The Netherlands consists largely of agricultural land and the Farmer is looking for Bat project (Boer zoekt vleermuis) encourages farmers to make their land more attractive to bats by making changes including erecting bat boxes.

This is both good for biodiversity and good for the farmer as bats catch a lot of insects which can reduce the number of flies bothering livestock. This can also help reduced the use of pesticides typically used to control the numbers of insects around cattle.

The project was carried out by one of our European partners, Zoogdiervereniging (the Dutch Mammal Society) along with the Centre for Agriculture and the Environment (CLM) in collaboration with agriculture and landscape associations. Three provinces participated in the project, with at least 30 farms erecting over 270 bat boxes.

In South Holland, bat experts surveyed 25 agricultural premises, predominantly dairy farms, looking at the sites, expected species and immediate environment and made recommendations for each location.

The measures recommended were then applied and over 160 Vivara Pro Bat Boxes were used as part of the action taken, with occupancy of some boxes being reported within the first year in situ!


The Cloister Garden of the former St. Catherine’s Monastery in Sambeek, Netherlands.

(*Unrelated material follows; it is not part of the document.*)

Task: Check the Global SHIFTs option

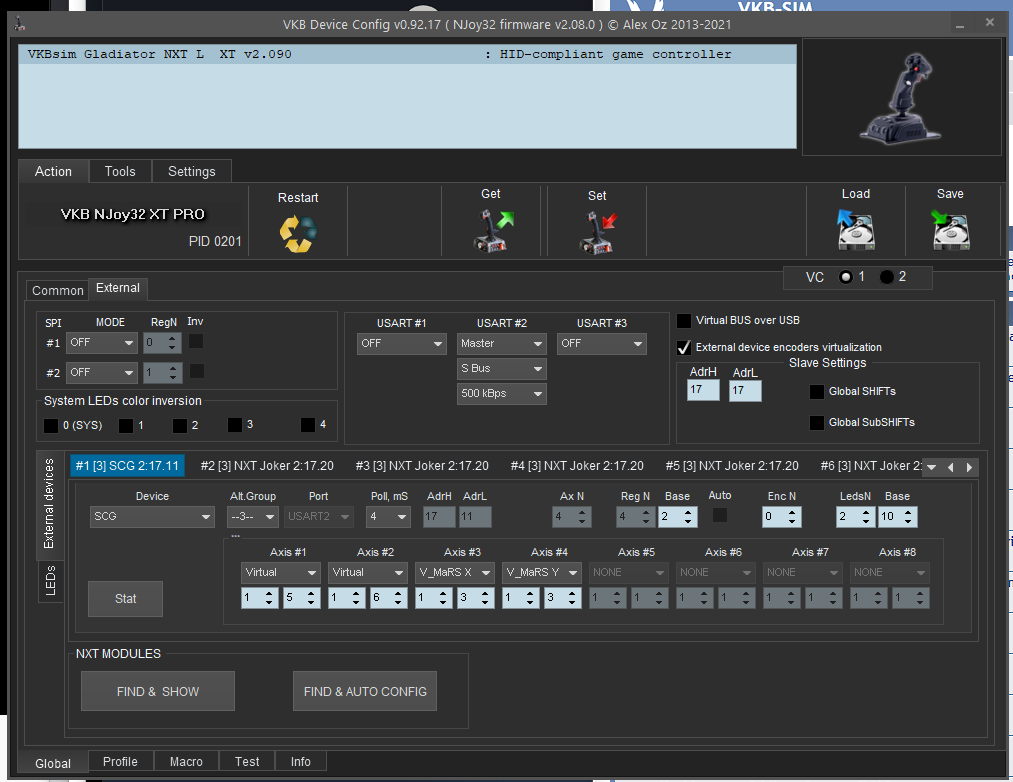Action: [817, 392]
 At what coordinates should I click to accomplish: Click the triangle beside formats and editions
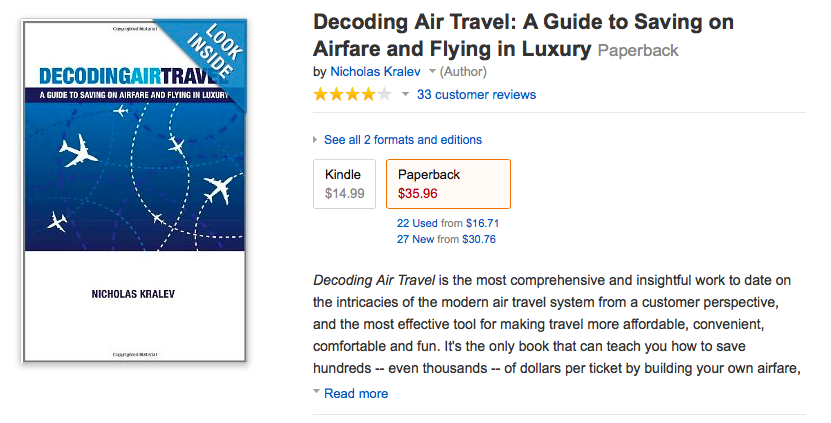pos(315,140)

The old St. Catherine’s Monastery was to be demolished, but wildlife including Swifts, House Sparrows and bats had moved into the derelict building. Before demolition work could start alternative nesting and roosting accommodation had to be provided in the immediate vicinity of the Monastery, so the local authority asked us to
build a fauna tower.


The tower is 2.6 metres square and consists of three stories rising to 9 metres. 8,000 bricks were used in the construction, along with 110 built-in boxes to provide nesting or roosting space for a variety of wildlife, including bats, House Martins, Swifts, White Wagtails, Black Redstarts, Common redstarts, Barn Owls, Little Owls, solitary bees and other insects.

The Fauna Tower contains:

1. Bat loft
The tower has a gabled roof with a 60 degree pitch, clad with tiles similar to those on St Catherine’s monastery. The pitched roof created an open loft space with plenty of footholds for long-eared bats and clear space for them to fly around in prior to departing on foraging trips.

A 1.5 metre deep cellar was included in the design to maintain the high humidity that bats require throughout the tower. Temperature and humidity varies from cellar to loft, creating a variety of microclimates for the bats to use, and each floor is fitted with batten panels to create footholds and niches. This helps the bats to find their ideal conditions within the tower.

2. House Martin Nests (product numbers 93818 and 93817)

3. Staggered soldier course, creating ideal roosting areas for House Sparrows and other birds.

4. WoodStone® Build-in Hidden Swift Boxes (product number 90095).

5. WoodStone® Insect Blocks for solitary bees and wasps, beetles and other invertebrates (product number 92056)

6. Internal Barn Owl Nest Box (product number 90328) accessed through the owl window. Little Owl Apex Nest Box on north facade (product number 90128).

7. Segovia Build-in WoodStone® Bat Boxes (product number 91024).

8. Build-in WoodStone® House Sparrow Nest Boxes (product number 90746).

9. WoodStone® Build-in Open Nest Boxes for Black Redstarts, Commons Redstarts and White Wagtails (product number 90745).

10. WoodStone® Build-in Visible Swift BoxesVisible (product number 90096).

11. Access door on first floor, to avoid unwanted human visitors.

As well as the birds named above we also expect the nest boxes will be used by Starlings, Blue Tits, Great Tits and other species.